“As usual,” replied Catherine, handing him the paper that had just come from the village, and ringing for breakfast.

When the meal was over, he reseated himself in the arm-chair, reading the newspaper, while Catherine still sat at the board, pouring out bowls of coffee, and filling plates with toast or muffins, to send to the old or sick among the negroes—these being always supplied with their meals from the mistress’s table. Major Clifton glanced over the top of his paper at her, sometimes in irony, sometimes in sorrow, always in doubt. And she—unpleasant as his manner was, felt glad to have him near her. I really believe that she had rather he sat there and made faces at her, than not sat there at all. And she felt lonesome and dreary when at last he left the room, put on his riding-coat and left the house. As yesterday passed, so passed to-day—she meeting him only at meals. And so a week passed on. It is not easy to be very heroic for a day, or two, or three days; but when one day follows another, each with the same continuous, extraordinary demand for fortitude, it is strange, indeed, if heart and flesh do not fail under the task. Nothing but Divine Providence can give the requisite strength of endurance. In the presence of her husband, Catherine was calm and cheerful; but often in her private hours the sense of desolate bereavement would come over her, and gusts of tears and sobs would follow. These, like the summer gusts of blessed nature, would always refresh her, and she would be enabled again to take the comforting promises of the Bible to her heart, in her favorite text—“And we know that all things work together for good, to them that love God,” and to ask God’s blessing again upon her resolution “to perform every domestic and every social duty as faithfully, if not as cheerfully, as though she were a happy wife.” And yet it was very hard to do this. It was very dreary to feel shut out from her husband’s heart; to meet him every day with the same stern, sorrowful brow, or in variation of that, with the same ironical smile. It was difficult to go on with a repulsed and aching heart doing mere mechanical duty. She could not have done so but that two powerful principles sustained her—an invincible love for her husband, and an unwavering faith in God.

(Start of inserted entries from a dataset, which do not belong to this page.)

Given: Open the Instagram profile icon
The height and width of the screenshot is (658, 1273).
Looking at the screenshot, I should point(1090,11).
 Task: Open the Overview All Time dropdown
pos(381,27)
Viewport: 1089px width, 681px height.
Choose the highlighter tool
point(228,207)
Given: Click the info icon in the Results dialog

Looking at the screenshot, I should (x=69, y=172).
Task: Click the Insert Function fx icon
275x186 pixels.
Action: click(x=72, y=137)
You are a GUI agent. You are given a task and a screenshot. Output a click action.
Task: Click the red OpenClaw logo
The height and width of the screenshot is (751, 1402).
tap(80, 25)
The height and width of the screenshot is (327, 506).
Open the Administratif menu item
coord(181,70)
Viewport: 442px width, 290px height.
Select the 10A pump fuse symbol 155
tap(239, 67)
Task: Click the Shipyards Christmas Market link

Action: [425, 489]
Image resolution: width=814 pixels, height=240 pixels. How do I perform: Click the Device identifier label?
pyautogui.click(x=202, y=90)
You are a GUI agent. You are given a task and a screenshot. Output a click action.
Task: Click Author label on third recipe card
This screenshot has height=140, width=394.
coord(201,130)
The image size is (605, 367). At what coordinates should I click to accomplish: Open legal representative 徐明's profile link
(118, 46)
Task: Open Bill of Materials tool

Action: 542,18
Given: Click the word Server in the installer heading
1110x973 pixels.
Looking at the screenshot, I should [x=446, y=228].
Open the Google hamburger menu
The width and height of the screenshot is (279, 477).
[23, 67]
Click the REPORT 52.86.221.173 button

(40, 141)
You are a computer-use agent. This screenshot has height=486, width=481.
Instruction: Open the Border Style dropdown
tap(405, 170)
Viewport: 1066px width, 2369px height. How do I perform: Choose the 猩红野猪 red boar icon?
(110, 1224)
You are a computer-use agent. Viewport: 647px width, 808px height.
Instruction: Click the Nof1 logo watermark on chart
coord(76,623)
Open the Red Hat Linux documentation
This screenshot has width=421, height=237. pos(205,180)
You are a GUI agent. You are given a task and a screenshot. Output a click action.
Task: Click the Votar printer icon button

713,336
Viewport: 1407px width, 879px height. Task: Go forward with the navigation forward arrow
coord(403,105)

One morning, about two weeks after their arrival at home, Major Clifton sat alone, reading, in his study, when the door opened, and Catherine entered. It was the first time that she had intruded there, and he looked up, threw aside his book, arose, and pushed back his chair with a look of annoyance.

“Excuse me for interrupting you, but may I speak to you for a few minutes?”

“Speak on, madam, but oblige me by being brief. Pardon me—take a seat,” he said, handing her a chair, and resuming his own.

Catherine sat down, felt very much like another fit of sobs and tears, but restrained herself, and said, quietly—

“Major Clifton, whatever this is between us—”

“I must remind you that this is a prohibited subject of discussion, madam,” he said, interrupting her.

“I will not talk of it again—how can I, indeed, when I do not know what it is?”

He made a gesture of angry disbelief, and begged her to come at once to the object of her visit.